Given sets \(X\) and \(Y\), you know what the union is. Given multisets \((X,m)\) and \((Y,n)\) the union is the multiset \((X \cup Y , m+n)\). This translates directly to the SQL notion of UNION

Natural (inner) Join

Here is an SQL query

SELECT *
FROM t1 JOIN t2
ON t1.col1 = t2.col2

This is one example of joining tables. Here is another (which assumes t1 has only one column)

SELECT *
FROM t1 JOIN t2
ON LOWER(t1)=t2.col2

Basically, an inner join requires that you have two tables \(t_1,t_2\), along with multiset morphisms \(f:t_1 \to b_1\) and \(g:t_2 \to b_2\). Then the inner join of \(t_1\) and \(t_2\) is the largest table which makes the diagram

inner join diagram

commute.

Full outer joins

The story for outer joins is similar, except you swap the direction of some of the arrows. An outer join is the minimal table which makes the diagram

outer join diagram

commute. In order to display the table (in the normal people sense) we will probably need to have NULL entries. However, the definition of outer-join does not even need a notion of NULL. It’s naturally incorporated.

Final thoughts

I wish I could take this further, but I am sleepy. After some googling I stumbled upon this stack exchange posting which seems like a decent rabbit hole to climb into. Unsurprisingly, it appears David Spivak has dug into this stuff a lot, and one of his papers mentioned in the stackexchange post is called Simplicial Databases. If that’s the title, the mental picture of databases is probably similar to the caveman paintings at the beginning of this post.

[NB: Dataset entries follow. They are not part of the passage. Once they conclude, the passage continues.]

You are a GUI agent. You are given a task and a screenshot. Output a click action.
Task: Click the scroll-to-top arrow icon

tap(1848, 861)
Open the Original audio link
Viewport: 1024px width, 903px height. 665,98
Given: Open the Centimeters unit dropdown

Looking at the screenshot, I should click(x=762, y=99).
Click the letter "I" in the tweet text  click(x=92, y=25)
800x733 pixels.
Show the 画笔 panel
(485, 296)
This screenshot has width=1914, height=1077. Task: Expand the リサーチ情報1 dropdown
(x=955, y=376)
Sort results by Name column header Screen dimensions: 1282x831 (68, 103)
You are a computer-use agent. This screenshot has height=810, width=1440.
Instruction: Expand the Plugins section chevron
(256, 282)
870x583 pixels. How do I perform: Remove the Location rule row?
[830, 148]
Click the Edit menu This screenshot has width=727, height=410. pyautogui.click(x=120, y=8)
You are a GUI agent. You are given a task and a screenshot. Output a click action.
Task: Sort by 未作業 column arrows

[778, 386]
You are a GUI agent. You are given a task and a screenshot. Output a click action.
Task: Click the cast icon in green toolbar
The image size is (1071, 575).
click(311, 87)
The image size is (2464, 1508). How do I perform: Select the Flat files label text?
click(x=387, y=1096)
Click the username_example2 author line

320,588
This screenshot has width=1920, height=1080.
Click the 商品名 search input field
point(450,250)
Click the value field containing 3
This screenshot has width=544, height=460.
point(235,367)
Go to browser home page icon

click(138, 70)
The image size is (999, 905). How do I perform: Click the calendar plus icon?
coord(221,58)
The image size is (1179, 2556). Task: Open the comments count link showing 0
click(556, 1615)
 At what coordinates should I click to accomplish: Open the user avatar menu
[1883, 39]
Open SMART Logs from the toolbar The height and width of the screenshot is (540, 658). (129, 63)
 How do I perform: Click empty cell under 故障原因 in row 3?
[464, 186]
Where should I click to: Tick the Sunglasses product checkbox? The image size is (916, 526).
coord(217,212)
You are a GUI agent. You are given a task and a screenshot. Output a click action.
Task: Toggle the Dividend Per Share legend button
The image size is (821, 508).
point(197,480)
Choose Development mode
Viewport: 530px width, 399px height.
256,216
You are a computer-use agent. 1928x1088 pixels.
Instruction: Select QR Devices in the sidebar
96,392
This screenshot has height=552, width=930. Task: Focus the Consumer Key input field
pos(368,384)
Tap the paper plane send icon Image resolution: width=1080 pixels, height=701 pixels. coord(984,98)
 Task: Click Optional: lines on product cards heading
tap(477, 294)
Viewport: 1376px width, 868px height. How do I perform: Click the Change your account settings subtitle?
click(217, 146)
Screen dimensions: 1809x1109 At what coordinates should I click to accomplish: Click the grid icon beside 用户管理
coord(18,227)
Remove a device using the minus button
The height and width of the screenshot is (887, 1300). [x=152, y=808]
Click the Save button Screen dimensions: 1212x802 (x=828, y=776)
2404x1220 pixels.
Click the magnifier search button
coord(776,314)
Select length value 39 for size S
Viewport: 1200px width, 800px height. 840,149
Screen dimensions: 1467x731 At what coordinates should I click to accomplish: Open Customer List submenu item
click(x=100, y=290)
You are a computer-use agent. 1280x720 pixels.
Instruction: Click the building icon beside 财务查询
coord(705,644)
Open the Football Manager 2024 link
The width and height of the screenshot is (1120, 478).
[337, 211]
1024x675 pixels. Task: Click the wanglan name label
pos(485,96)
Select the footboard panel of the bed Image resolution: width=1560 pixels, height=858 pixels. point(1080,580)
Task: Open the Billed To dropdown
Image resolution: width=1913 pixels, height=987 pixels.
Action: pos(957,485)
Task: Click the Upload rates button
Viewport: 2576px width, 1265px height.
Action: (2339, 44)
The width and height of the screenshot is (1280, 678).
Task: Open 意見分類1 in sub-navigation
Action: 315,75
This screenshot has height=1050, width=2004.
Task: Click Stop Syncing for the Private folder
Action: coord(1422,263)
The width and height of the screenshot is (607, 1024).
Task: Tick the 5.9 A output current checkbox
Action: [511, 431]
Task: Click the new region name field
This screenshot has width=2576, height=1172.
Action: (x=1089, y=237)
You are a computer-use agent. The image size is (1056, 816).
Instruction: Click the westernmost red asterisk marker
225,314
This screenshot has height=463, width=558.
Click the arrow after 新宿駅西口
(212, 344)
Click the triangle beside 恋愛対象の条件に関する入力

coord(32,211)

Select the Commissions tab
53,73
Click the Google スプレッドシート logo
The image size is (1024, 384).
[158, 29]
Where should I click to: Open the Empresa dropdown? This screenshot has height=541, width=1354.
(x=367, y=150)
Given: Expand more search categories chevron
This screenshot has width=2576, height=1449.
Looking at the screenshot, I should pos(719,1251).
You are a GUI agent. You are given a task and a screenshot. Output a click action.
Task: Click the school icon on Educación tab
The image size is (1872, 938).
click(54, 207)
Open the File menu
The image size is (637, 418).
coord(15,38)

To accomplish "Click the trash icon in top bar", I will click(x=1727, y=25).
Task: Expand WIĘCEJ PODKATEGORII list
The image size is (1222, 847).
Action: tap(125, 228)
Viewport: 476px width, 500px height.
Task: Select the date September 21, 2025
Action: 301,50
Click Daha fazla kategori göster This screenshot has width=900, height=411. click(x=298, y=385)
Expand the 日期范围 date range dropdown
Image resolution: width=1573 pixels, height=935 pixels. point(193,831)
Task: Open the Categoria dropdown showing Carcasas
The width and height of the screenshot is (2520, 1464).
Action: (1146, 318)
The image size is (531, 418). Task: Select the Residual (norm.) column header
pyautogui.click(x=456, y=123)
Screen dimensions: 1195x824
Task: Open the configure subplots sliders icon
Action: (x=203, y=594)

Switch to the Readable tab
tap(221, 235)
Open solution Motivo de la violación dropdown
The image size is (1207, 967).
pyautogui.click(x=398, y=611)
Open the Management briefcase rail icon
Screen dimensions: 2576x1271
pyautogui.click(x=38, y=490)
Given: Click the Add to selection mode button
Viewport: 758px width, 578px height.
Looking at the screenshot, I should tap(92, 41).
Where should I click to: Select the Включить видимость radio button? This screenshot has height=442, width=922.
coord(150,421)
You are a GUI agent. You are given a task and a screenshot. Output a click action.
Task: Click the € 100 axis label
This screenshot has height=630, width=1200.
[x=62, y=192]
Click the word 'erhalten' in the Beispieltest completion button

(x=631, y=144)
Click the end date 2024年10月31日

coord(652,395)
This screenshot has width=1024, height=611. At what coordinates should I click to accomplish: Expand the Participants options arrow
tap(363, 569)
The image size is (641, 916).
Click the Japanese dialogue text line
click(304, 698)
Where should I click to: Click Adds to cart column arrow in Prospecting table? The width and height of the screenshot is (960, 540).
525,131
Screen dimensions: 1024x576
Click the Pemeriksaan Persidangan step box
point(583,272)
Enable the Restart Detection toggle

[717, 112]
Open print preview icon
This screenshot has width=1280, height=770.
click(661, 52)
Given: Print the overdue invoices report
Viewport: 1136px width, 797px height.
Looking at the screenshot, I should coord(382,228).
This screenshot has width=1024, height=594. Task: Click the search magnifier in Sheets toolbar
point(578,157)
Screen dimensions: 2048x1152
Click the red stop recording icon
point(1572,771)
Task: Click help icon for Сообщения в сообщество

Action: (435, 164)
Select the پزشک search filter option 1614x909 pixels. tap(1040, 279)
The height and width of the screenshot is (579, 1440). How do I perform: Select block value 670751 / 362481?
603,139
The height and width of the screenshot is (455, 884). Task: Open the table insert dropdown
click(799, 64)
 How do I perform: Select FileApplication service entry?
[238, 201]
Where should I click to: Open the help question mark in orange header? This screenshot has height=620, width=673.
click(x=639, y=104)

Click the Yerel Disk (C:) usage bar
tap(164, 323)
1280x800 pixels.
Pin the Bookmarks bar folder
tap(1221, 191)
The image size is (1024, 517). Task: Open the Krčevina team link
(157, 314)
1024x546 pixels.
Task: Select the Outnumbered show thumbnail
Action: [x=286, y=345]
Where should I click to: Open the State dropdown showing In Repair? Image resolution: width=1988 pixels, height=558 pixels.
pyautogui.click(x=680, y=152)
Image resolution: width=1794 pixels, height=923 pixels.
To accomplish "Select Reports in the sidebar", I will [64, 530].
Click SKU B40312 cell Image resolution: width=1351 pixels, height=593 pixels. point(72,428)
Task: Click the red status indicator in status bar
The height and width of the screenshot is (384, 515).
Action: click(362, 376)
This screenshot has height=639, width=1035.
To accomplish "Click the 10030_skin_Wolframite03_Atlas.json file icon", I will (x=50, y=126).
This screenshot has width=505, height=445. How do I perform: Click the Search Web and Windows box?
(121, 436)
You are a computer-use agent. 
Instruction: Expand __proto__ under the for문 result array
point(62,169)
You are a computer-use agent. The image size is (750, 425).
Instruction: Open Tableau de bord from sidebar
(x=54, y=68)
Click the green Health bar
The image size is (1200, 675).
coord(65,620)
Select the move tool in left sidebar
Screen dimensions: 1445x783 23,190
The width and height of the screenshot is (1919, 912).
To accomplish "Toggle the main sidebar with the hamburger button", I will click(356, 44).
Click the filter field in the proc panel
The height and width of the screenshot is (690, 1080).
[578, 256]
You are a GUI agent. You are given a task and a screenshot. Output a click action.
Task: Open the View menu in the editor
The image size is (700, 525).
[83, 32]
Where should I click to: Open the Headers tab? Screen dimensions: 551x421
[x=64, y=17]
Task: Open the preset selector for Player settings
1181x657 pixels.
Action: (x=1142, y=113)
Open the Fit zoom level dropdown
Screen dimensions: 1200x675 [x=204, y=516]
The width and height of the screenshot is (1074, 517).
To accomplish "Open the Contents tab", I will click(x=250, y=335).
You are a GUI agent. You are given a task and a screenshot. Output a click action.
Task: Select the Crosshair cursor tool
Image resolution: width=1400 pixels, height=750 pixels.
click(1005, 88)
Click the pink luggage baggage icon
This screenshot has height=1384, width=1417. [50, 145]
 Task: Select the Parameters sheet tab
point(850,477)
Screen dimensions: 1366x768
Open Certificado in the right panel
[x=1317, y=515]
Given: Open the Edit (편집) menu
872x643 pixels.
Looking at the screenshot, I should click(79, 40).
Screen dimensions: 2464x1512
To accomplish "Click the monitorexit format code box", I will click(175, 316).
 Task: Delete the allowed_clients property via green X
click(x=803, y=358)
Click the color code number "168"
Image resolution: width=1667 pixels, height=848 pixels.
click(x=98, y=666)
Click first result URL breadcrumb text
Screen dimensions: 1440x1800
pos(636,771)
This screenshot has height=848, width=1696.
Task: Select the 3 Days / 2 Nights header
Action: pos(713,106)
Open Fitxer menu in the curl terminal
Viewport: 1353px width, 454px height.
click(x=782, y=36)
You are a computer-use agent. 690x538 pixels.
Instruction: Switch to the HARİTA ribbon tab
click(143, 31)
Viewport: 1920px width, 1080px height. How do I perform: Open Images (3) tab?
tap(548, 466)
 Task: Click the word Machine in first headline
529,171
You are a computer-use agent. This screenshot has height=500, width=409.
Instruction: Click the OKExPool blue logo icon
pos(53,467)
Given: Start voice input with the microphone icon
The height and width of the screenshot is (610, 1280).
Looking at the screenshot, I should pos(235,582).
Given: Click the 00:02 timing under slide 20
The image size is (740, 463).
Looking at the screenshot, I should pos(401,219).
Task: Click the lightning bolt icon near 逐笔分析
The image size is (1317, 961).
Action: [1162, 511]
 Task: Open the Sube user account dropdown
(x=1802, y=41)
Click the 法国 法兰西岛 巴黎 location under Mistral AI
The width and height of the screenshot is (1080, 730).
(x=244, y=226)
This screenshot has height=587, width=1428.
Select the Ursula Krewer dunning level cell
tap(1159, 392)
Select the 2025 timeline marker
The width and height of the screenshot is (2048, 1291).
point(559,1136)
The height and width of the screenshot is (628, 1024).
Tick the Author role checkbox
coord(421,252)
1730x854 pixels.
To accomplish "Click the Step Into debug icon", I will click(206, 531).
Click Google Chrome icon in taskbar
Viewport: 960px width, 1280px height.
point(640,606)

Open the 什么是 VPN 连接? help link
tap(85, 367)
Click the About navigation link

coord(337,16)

There are a lot of things that feel expressible in categorical terms that I puzzled over quite a bit but never figured out

  • Left Joins
  • Group by
  • Aggregation
  • Schemas

In particular, I feel as if GROUP BY eats multiset morphisms and outputs multisets of multisets, which then collapse back down to a “first order” multiset after an aggregation. It feels like there is a monad lurking, but I never managed to make this anything more than a feeling. If any of you readers have anything to add, can you reach out to me?

Shoutout

I used tikz-cd editor a lot in the writing of this post. Super awesome tool.